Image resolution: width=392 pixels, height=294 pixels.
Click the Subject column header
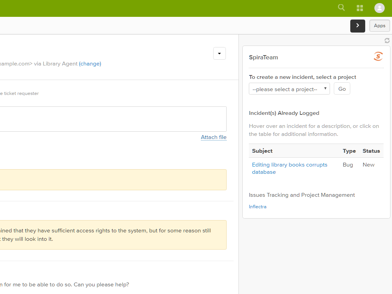(x=262, y=151)
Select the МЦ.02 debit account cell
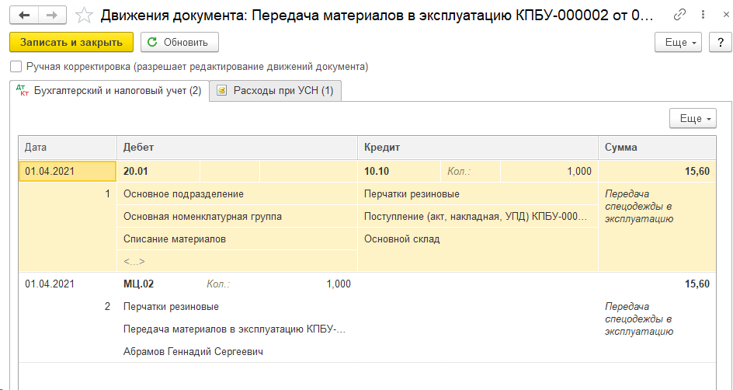This screenshot has height=390, width=733. tap(139, 284)
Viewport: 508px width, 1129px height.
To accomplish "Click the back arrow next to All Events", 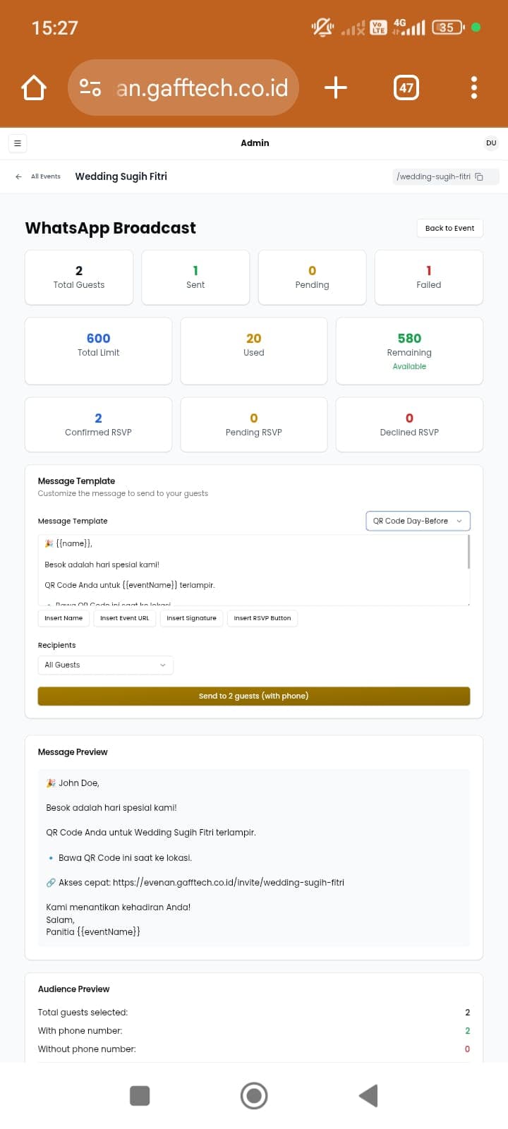I will 18,176.

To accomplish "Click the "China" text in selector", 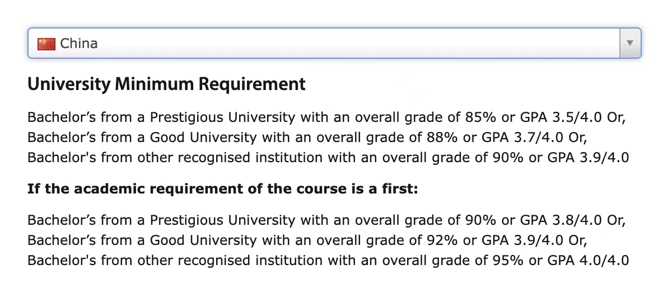I will (78, 43).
-------------------------
_Prompt:_ For this exercise, copy each line of the data above exactly, from the first through the line containing "Viewport: 508px width, 1129px height.", and drop the pictures.

_The answer:_
Image resolution: width=392 pixels, height=294 pixels.
Click the Subject column header
(x=262, y=151)
Select the МЦ.02 debit account cell
This screenshot has height=390, width=733. tap(139, 284)
Viewport: 508px width, 1129px height.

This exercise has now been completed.